On July 24, 2003, Sampson signed with the Los Angeles Lakers. After playing 10 games for the Lakers in 2003–04, he was selected by the Charlotte Bobcats in the expansion draft in June 2004. He was waived by the Bobcats on February 8, 2005. He posted career-best averages of 3.4 points and 5.3 rebounds in 23 games for Charlotte in the 2004–05 season.

On August 8, 2005, Sampson signed with the Sacramento Kings. He appeared in 12 games for the Kings during the 2005–06 season.

On July 28, 2006, Sampson signed with the Denver Nuggets. He played 22 games in 2006–07, with his final NBA game coming on April 18, 2007, in a 100–77 victory over the San Antonio Spurs, where Sampson recorded 13 rebounds in 27 minutes as a starter.

On October 1, 2007, Sampson signed with the Dallas Mavericks. He was waived on October 22, prior to the start of the regular season.

In November 2007, Sampson had an unsuccessful tryout with German team Skyliners Frankfurt. In December 2007, he signed with Liaoning Panpan Hunters of the Chinese Basketball Association (CBA) for the rest of the season. In April 2008, he signed with Zain of the Jordanian Premier Basketball League for the rest of the season.
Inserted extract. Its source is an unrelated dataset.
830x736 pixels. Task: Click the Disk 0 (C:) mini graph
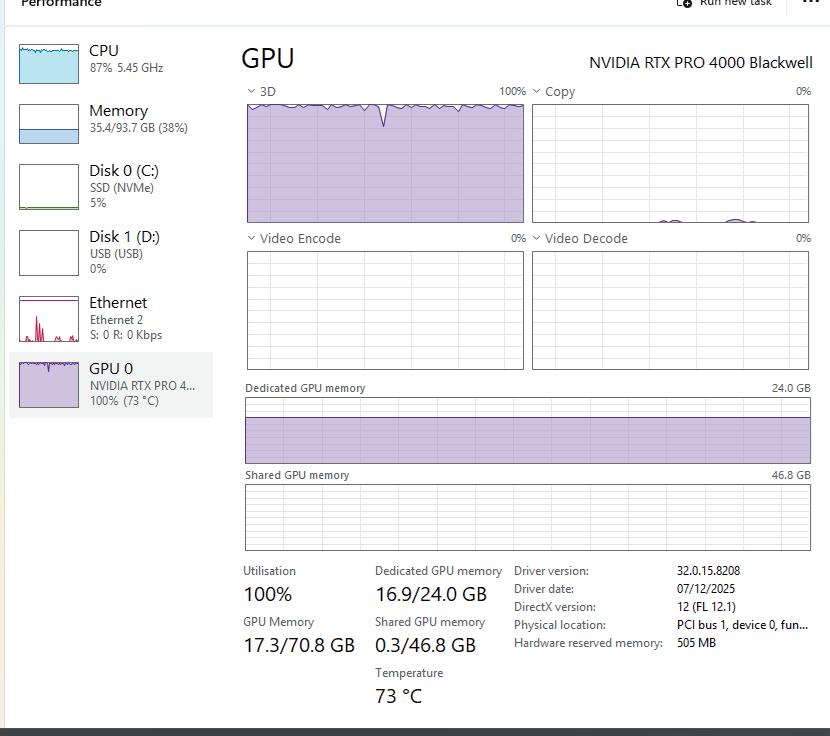point(49,187)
On September 30, 2008, Sampson signed with the Toronto Raptors. He was waived on October 22, prior to the start of the regular season. Two days later, he signed with DongGuan New Century for the 2008–09 CBA season. He left DongGuan in February 2009.
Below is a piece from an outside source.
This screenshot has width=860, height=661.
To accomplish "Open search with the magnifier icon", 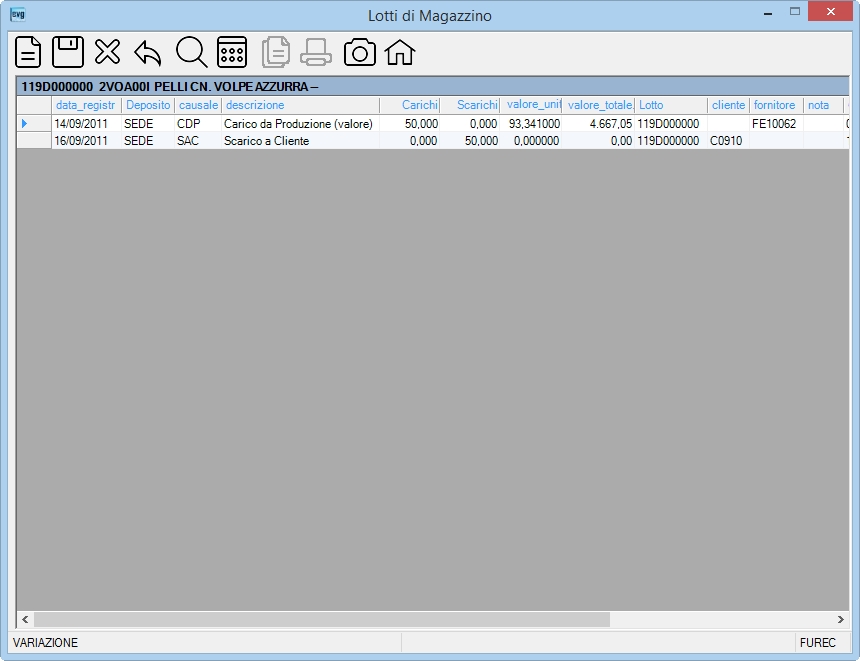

In December 2009, Sampson signed with Smart Gilas of the Philippine Basketball Association (PBA) during the 2009–10 season. He replaced C. J. Giles as the team's candidate to be a naturalized player for future international competitions. Sampson left Smart Gilas in January 2010.

In November 2010, Sampson joined Shanxi Brave Dragons for the 2010–11 CBA season. He left the team in December 2010.

In November 2011, Sampson was selected by the Texas Legends with the fifth overall pick in the 2011 NBA Development League draft. He appeared in two games for the Legends to start the 2011–12 NBA D-League season before signing with the Boston Celtics on December 12 for training camp. He was waived by the Celtics on December 22, prior to the start of the 2011–12 NBA season. He was waived by the Legends on January 9, 2012.

==Career statistics==

===NBA===

| Year | Team | GP | GS | MPG | FG% | 3P% | FT% | RPG | APG | SPG | BPG | PPG |
|---|---|---|---|---|---|---|---|---|---|---|---|---|
| 2002–03 | Milwaukee | 5 | 0 | 1.6 | .000 | .000 | .000 | 0.4 | 0.2 | 0.2 | 0.0 | 0.0 |
| 2003–04 | Los Angeles | 10 | 2 | 13.0 | .478 | .000 | .583 | 5.2 | 0.7 | 0.2 | 0.4 | 2.9 |
| 2004–05 | Charlotte | 23 | 0 | 14.3 | .452 | .000 | .590 | 5.3 | 0.3 | 0.2 | 0.7 | 3.4 |
| 2005–06 | Sacramento | 12 | 0 | 3.3 | .714 | .000 | .000 | 1.5 | 0.4 | 0.0 | 0.3 | 0.8 |
| 2006–07 | Denver | 22 | 3 | 5.7 | .643 | .000 | .429 | 2.2 | 0.2 | 0.1 | 0.3 | 1.1 |
| Career |  | 72 | 5 | 8.8 | .491 | .000 | .537 | 3.4 | 0.4 | 0.1 | 0.4 | 2.0 |

===College===

| Year | Team | GP | GS | MPG | FG% | 3P% | FT% | RPG | APG | SPG | BPG | PPG |
|---|---|---|---|---|---|---|---|---|---|---|---|---|
| 2001–02 | California | 32 | 31 | 24.9 | .426 | .000 | .526 | 6.5 | 1.2 | 0.5 | 1.7 | 6.4 |
| Career |  | 32 | 31 | 24.9 | .426 | .000 | .526 | 6.5 | 1.2 | 0.5 | 1.7 | 6.4 |

==Coaching career==
In 2012, Sampson became an assistant coach for Brethren Christian Junior/Senior High School.

==Personal life==
Sampson is the cousin of former NBA All-Star, Ralph Sampson.